---------- DATA EXTRACTS

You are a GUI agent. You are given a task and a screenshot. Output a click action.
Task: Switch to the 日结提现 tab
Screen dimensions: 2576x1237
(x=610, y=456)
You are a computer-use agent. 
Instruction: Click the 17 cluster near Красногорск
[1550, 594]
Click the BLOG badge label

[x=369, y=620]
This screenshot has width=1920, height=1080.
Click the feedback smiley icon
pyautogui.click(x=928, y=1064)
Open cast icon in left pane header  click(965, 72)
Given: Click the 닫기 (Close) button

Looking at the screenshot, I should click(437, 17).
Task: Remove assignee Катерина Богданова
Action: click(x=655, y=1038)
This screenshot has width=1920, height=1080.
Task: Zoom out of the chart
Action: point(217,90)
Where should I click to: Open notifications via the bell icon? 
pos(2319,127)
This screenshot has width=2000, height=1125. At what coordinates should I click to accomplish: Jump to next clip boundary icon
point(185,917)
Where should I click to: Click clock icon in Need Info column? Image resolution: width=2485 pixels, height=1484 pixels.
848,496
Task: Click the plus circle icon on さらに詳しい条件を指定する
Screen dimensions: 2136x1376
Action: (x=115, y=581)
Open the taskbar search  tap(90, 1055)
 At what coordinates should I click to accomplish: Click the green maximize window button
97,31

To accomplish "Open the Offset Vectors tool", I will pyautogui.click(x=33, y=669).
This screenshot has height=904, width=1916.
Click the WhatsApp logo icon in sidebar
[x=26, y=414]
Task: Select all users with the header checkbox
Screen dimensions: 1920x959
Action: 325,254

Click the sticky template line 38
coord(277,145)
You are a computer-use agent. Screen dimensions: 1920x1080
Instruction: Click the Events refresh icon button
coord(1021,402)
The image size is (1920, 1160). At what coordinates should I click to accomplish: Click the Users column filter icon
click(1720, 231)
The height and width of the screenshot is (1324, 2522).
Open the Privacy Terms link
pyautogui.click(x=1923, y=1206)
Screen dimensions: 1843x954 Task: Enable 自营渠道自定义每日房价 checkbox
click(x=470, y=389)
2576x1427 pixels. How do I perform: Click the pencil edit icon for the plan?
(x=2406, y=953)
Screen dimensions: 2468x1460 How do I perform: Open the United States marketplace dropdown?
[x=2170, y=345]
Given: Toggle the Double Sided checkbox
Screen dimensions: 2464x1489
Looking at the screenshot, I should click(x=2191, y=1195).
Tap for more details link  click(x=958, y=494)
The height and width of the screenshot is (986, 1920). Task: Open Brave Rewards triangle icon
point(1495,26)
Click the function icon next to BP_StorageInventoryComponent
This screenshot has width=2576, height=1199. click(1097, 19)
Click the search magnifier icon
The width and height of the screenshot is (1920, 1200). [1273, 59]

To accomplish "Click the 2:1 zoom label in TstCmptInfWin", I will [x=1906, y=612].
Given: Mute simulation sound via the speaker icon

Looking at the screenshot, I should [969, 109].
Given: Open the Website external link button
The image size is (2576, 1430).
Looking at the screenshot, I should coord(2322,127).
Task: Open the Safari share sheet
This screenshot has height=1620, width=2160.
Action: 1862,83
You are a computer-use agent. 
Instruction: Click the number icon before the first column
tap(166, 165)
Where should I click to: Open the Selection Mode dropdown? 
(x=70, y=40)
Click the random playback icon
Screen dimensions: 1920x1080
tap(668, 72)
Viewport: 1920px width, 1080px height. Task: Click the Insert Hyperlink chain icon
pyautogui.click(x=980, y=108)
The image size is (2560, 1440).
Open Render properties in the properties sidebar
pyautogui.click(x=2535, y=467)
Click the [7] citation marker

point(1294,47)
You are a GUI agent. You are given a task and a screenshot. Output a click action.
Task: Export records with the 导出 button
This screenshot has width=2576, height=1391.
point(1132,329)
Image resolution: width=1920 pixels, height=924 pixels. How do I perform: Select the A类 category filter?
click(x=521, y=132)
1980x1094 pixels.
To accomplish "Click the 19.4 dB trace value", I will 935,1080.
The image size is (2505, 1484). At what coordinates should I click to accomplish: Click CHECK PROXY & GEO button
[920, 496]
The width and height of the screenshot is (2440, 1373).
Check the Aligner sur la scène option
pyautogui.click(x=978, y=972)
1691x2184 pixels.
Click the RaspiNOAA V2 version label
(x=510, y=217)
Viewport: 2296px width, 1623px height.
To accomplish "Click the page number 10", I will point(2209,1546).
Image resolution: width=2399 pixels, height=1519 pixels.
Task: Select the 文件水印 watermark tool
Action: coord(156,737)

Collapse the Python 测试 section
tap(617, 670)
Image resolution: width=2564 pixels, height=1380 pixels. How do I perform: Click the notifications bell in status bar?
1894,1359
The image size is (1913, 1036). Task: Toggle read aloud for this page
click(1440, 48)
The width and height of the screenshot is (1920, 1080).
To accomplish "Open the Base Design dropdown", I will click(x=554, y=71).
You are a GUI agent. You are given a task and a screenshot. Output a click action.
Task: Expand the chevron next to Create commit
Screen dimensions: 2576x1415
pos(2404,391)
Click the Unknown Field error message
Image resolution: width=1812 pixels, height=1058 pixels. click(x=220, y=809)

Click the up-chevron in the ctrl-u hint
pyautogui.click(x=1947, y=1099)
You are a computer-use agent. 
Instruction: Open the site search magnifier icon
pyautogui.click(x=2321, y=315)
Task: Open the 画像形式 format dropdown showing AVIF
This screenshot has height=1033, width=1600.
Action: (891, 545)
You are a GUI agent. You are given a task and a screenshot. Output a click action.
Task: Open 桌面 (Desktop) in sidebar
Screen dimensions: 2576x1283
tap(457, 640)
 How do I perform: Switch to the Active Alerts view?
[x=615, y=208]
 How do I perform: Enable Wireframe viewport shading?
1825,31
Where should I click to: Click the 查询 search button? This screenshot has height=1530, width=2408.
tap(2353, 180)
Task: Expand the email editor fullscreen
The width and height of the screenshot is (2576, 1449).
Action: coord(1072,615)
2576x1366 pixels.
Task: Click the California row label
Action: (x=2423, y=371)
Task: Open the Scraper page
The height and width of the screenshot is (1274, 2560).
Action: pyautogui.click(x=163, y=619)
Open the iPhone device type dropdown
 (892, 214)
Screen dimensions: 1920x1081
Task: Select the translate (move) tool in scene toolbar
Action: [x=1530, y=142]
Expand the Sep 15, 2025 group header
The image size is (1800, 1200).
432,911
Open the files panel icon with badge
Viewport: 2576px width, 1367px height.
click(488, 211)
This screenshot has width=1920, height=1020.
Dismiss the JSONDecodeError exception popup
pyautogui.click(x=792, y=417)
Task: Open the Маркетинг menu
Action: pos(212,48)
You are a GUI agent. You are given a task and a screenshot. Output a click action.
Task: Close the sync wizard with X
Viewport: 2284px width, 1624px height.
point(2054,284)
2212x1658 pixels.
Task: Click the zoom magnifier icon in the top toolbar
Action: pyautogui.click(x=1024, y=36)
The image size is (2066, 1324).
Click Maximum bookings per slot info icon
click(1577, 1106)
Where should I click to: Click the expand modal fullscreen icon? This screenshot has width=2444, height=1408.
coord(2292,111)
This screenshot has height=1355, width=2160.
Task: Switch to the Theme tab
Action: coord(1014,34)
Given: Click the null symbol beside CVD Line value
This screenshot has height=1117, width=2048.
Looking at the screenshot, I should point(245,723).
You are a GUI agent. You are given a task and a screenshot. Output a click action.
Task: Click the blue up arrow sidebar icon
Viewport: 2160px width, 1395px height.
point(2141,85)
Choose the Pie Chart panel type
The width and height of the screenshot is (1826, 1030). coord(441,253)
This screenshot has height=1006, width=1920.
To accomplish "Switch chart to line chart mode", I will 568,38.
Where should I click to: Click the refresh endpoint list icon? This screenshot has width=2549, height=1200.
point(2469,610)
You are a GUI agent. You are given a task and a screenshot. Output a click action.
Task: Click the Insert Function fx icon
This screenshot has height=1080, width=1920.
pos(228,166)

--------------------

PROBLEM: Over all the entries, say how many lines hold the string "value". The reply is the number alone.

RESPONSE AREA: 2